[RECORDS SUPPLIED]

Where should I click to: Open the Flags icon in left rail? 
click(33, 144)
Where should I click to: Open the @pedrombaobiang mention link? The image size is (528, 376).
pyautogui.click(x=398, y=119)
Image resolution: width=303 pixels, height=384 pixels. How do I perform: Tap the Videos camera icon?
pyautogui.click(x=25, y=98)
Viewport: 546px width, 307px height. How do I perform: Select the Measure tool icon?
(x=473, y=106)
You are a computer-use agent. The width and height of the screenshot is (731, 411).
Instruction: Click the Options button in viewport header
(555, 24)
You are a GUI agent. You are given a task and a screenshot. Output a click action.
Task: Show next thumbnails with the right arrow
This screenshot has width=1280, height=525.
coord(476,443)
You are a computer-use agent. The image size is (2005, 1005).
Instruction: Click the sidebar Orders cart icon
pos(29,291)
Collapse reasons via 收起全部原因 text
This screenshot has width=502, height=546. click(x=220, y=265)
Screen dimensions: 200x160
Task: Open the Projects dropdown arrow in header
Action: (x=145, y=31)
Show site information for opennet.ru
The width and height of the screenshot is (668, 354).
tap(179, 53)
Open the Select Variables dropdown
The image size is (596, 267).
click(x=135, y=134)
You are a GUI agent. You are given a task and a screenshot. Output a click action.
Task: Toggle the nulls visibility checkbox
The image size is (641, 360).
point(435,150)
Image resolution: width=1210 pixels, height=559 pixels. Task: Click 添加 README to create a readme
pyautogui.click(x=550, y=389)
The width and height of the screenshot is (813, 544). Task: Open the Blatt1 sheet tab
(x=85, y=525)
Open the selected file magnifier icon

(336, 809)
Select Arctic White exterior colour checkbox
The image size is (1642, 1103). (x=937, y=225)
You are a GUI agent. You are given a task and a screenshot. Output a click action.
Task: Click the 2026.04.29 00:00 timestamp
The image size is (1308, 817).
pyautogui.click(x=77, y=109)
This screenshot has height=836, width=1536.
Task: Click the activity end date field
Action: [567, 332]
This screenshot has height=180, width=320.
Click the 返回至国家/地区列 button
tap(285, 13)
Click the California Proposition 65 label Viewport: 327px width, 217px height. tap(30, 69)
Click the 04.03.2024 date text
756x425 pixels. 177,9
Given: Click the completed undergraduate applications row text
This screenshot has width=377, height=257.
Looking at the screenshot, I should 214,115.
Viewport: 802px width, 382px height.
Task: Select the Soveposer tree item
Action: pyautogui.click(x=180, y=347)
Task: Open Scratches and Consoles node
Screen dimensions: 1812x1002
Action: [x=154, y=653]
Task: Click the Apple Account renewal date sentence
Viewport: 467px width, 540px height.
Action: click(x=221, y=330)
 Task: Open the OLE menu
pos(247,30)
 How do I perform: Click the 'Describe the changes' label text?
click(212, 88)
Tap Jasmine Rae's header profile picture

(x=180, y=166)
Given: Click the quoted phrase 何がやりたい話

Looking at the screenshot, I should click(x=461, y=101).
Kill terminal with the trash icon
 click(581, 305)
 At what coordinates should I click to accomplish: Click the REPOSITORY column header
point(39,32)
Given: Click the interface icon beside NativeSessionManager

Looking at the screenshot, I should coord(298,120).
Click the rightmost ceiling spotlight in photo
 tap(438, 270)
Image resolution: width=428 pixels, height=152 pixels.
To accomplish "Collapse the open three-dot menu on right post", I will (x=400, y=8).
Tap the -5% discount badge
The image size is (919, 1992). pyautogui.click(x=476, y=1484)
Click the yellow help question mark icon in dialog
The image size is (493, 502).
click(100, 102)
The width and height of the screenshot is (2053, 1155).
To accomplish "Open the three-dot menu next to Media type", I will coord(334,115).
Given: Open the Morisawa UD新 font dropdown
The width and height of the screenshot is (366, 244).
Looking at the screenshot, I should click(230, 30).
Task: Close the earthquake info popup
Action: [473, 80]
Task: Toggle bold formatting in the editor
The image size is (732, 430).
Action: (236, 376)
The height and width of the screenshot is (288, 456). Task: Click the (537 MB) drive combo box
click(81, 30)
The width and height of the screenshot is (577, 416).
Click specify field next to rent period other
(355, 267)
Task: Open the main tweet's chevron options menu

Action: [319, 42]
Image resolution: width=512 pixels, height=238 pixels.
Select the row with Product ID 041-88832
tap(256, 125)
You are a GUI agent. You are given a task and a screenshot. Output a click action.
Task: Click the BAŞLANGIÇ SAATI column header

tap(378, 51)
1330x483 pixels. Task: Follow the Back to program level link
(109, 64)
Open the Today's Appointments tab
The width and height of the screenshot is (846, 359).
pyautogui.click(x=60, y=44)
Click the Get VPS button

[WORK REQUIRED] Please give the records above as a Markdown table with the columns Row and Record Line, numbering each row and leaving out blank lines.

[TASK ANSWER]
| Row | Record Line |
|---|---|
| 1 | Where should I click to: Open the Flags icon in left rail?  |
| 2 | click(33, 144) |
| 3 | Where should I click to: Open the @pedrombaobiang mention link? The image size is (528, 376). |
| 4 | pyautogui.click(x=398, y=119) |
| 5 | Image resolution: width=303 pixels, height=384 pixels. How do I perform: Tap the Videos camera icon? |
| 6 | pyautogui.click(x=25, y=98) |
| 7 | Viewport: 546px width, 307px height. How do I perform: Select the Measure tool icon? |
| 8 | (x=473, y=106) |
| 9 | You are a computer-use agent. The width and height of the screenshot is (731, 411). |
| 10 | Instruction: Click the Options button in viewport header |
| 11 | (555, 24) |
| 12 | You are a GUI agent. You are given a task and a screenshot. Output a click action. |
| 13 | Task: Show next thumbnails with the right arrow |
| 14 | This screenshot has width=1280, height=525. |
| 15 | coord(476,443) |
| 16 | You are a computer-use agent. The image size is (2005, 1005). |
| 17 | Instruction: Click the sidebar Orders cart icon |
| 18 | pos(29,291) |
| 19 | Collapse reasons via 收起全部原因 text |
| 20 | This screenshot has width=502, height=546. click(x=220, y=265) |
| 21 | Screen dimensions: 200x160 |
| 22 | Task: Open the Projects dropdown arrow in header |
| 23 | Action: (x=145, y=31) |
| 24 | Show site information for opennet.ru |
| 25 | The width and height of the screenshot is (668, 354). |
| 26 | tap(179, 53) |
| 27 | Open the Select Variables dropdown |
| 28 | The image size is (596, 267). |
| 29 | click(x=135, y=134) |
| 30 | You are a GUI agent. You are given a task and a screenshot. Output a click action. |
| 31 | Task: Toggle the nulls visibility checkbox |
| 32 | The image size is (641, 360). |
| 33 | point(435,150) |
| 34 | Image resolution: width=1210 pixels, height=559 pixels. Task: Click 添加 README to create a readme |
| 35 | pyautogui.click(x=550, y=389) |
| 36 | The width and height of the screenshot is (813, 544). Task: Open the Blatt1 sheet tab |
| 37 | (x=85, y=525) |
| 38 | Open the selected file magnifier icon |
| 39 | (336, 809) |
| 40 | Select Arctic White exterior colour checkbox |
| 41 | The image size is (1642, 1103). (x=937, y=225) |
| 42 | You are a GUI agent. You are given a task and a screenshot. Output a click action. |
| 43 | Task: Click the 2026.04.29 00:00 timestamp |
| 44 | The image size is (1308, 817). |
| 45 | pyautogui.click(x=77, y=109) |
| 46 | This screenshot has height=836, width=1536. |
| 47 | Task: Click the activity end date field |
| 48 | Action: [567, 332] |
| 49 | This screenshot has height=180, width=320. |
| 50 | Click the 返回至国家/地区列 button |
| 51 | tap(285, 13) |
| 52 | Click the California Proposition 65 label Viewport: 327px width, 217px height. tap(30, 69) |
| 53 | Click the 04.03.2024 date text |
| 54 | 756x425 pixels. 177,9 |
| 55 | Given: Click the completed undergraduate applications row text |
| 56 | This screenshot has width=377, height=257. |
| 57 | Looking at the screenshot, I should 214,115. |
| 58 | Viewport: 802px width, 382px height. |
| 59 | Task: Select the Soveposer tree item |
| 60 | Action: pyautogui.click(x=180, y=347) |
| 61 | Task: Open Scratches and Consoles node |
| 62 | Screen dimensions: 1812x1002 |
| 63 | Action: [x=154, y=653] |
| 64 | Task: Click the Apple Account renewal date sentence |
| 65 | Viewport: 467px width, 540px height. |
| 66 | Action: click(x=221, y=330) |
| 67 |  Task: Open the OLE menu |
| 68 | pos(247,30) |
| 69 |  How do I perform: Click the 'Describe the changes' label text? |
| 70 | click(212, 88) |
| 71 | Tap Jasmine Rae's header profile picture |
| 72 | (x=180, y=166) |
| 73 | Given: Click the quoted phrase 何がやりたい話 |
| 74 | Looking at the screenshot, I should click(x=461, y=101). |
| 75 | Kill terminal with the trash icon |
| 76 |  click(581, 305) |
| 77 |  At what coordinates should I click to accomplish: Click the REPOSITORY column header |
| 78 | point(39,32) |
| 79 | Given: Click the interface icon beside NativeSessionManager |
| 80 | Looking at the screenshot, I should coord(298,120). |
| 81 | Click the rightmost ceiling spotlight in photo |
| 82 |  tap(438, 270) |
| 83 | Image resolution: width=428 pixels, height=152 pixels. |
| 84 | To accomplish "Collapse the open three-dot menu on right post", I will (x=400, y=8). |
| 85 | Tap the -5% discount badge |
| 86 | The image size is (919, 1992). pyautogui.click(x=476, y=1484) |
| 87 | Click the yellow help question mark icon in dialog |
| 88 | The image size is (493, 502). |
| 89 | click(100, 102) |
| 90 | The width and height of the screenshot is (2053, 1155). |
| 91 | To accomplish "Open the three-dot menu next to Media type", I will coord(334,115). |
| 92 | Given: Open the Morisawa UD新 font dropdown |
| 93 | The width and height of the screenshot is (366, 244). |
| 94 | Looking at the screenshot, I should click(230, 30). |
| 95 | Task: Close the earthquake info popup |
| 96 | Action: [473, 80] |
| 97 | Task: Toggle bold formatting in the editor |
| 98 | The image size is (732, 430). |
| 99 | Action: (236, 376) |
| 100 | The height and width of the screenshot is (288, 456). Task: Click the (537 MB) drive combo box |
| 101 | click(81, 30) |
| 102 | The width and height of the screenshot is (577, 416). |
| 103 | Click specify field next to rent period other |
| 104 | (355, 267) |
| 105 | Task: Open the main tweet's chevron options menu |
| 106 | Action: [319, 42] |
| 107 | Image resolution: width=512 pixels, height=238 pixels. |
| 108 | Select the row with Product ID 041-88832 |
| 109 | tap(256, 125) |
| 110 | You are a GUI agent. You are given a task and a screenshot. Output a click action. |
| 111 | Task: Click the BAŞLANGIÇ SAATI column header |
| 112 | tap(378, 51) |
| 113 | 1330x483 pixels. Task: Follow the Back to program level link |
| 114 | (109, 64) |
| 115 | Open the Today's Appointments tab |
| 116 | The width and height of the screenshot is (846, 359). |
| 117 | pyautogui.click(x=60, y=44) |
| 118 | Click the Get VPS button |